▶ [課題]
• 1. 日本の女性史についての本文を読み、次の問いに答えてください。
(a) 戸籍制度が始まったのは何年ですか?
(b) 一夫多妻制が成立したのは何世紀にかけてですか?
(c) 女性首長が減少していったのは、何と呼ばれる時代ですか?
• 2. 日本の女性史についての本文を、最後の文のあとから書き継いでください。

▶ [本文抜粋]
昨年の女性史月間特集では、<ウーマンズ・デイ>の記事から、アメリカの女性史を紹介しましたが、今年は「日本の女性史」について振り返りたいと思います。

残念ながら日本は「ジェンダー平等先進国」とは言えないのが現状。日本を形作ってきた慣習、そして歩んできた道のりは、女性だけでなくLGBTQ+コミュニティなど、すべてのジェンダーにまつわる自由や権利の足かせとなってきました。

ジェンダー平等を考えるきっかけになることを願いつつ、日本の女性史の歩みを考えるうえで重要な出来事、そしてその時々で声をあげた人・活躍した人を時系列に沿って紹介します。※昭和までは「婦人解放」「婦人参政権」などの言葉が一般的に使われていましたが、本稿では一部を除き「婦人」に当たる言葉を「女性」と記述しています。

先史時代:男女格差の黎明期

弥生時代(紀元前4、5世紀〜紀元後3世紀ごろまで)から仕事の分業の面では、男女の違いはあったと考えられています。しかし古墳時代前期(3世紀〜4世紀)までは、男女が共に政治に参加し、性別の違いなく首長が存在していたことからも、権利やヒエラルキーの面で男女差はあまりなかったと考えられます。

この状況に変化が見られるようになったのは、5世紀ごろ。倭の五王の時代には女性首長は減少していき、また軍事化が進んだことで男性優位・父系化が進んでいきました。

飛鳥時代・奈良時代

唐から伝来した儒教や仏教、そして律令には家父長制や男尊女卑の要素が含まれていました。しかし大陸と比較すると、まだ男女の性差は緩やかだったようです。

しかしこの時代に戸籍制度(670年)が始まり、男性が戸主になったことで女性の存在が見えづらくなりました。

平安時代〜安土桃山時代

平安時代になると、女性の政治力は低下し、9〜10世紀にかけて一夫多妻制が成立します。また女性が「不浄である」という概念が定着し、鎌倉仏教では「女性は不浄な生き物であることを受け入れ、息子の功徳によって極楽に行ける」と説きました。既婚女性はすべての婚外性行為を処罰されたものの、既婚男性は既婚女性を対象としない限り処罰されないなど、明らかな男女差が見られるようになります。

▶ [提示データ]
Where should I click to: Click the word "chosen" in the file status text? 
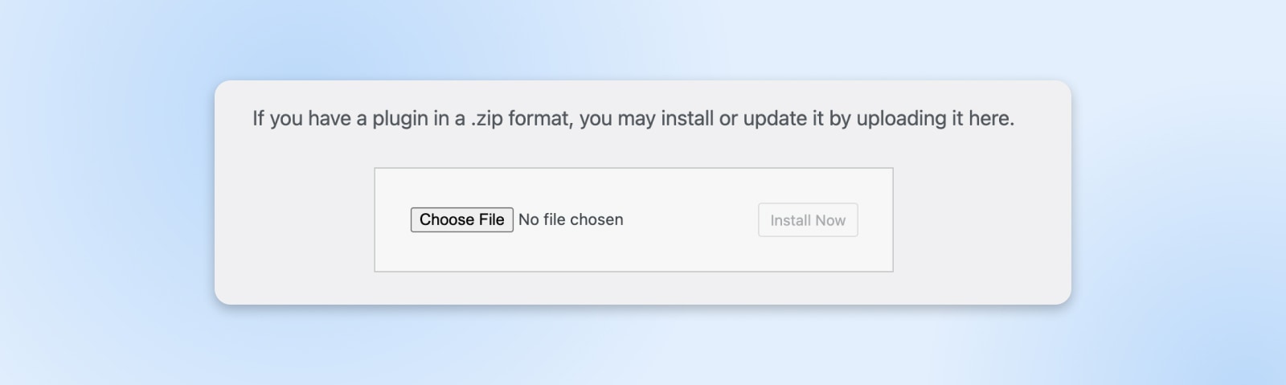coord(596,219)
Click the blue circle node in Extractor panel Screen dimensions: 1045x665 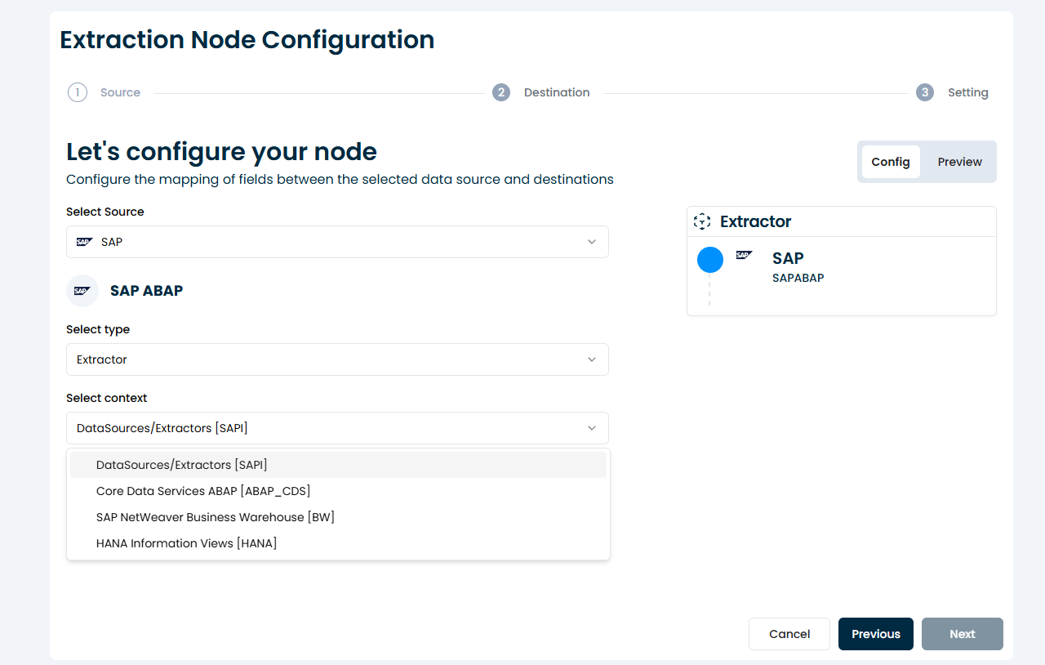pos(710,260)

▶ [各課題の解答]
• 1.
(a) 670年
(b) 9〜10世紀
(c) 倭の五王の時代

• 2.
江戸時代

男性優先主義は定着し、例外を除き女性が家督を相続することもできなくなりました。江戸幕府が編纂した裁判判例集「公事方御定書」(1742年完成)には、密通により妻の貞操が侵された場合、夫は妻および相手男性を殺害しても「無罪」と書かれています。

江戸幕府は人身売買を禁止したものの、遊郭は公認、遊女(身売りされている)は黙認されていました。

【同時期の出来事】■1853年、ペリー来航■1868年(明治元年)、江戸を東京と改称し、年号が慶応から明治になる。

明治維新:欧米の文化や考えが流入。「女性解放運動」が始まった時代

長く鎖国し、日本独自の男女の役割や格差が出来上がっていましたが、明治時代になると欧米の文化や考えが流入しました。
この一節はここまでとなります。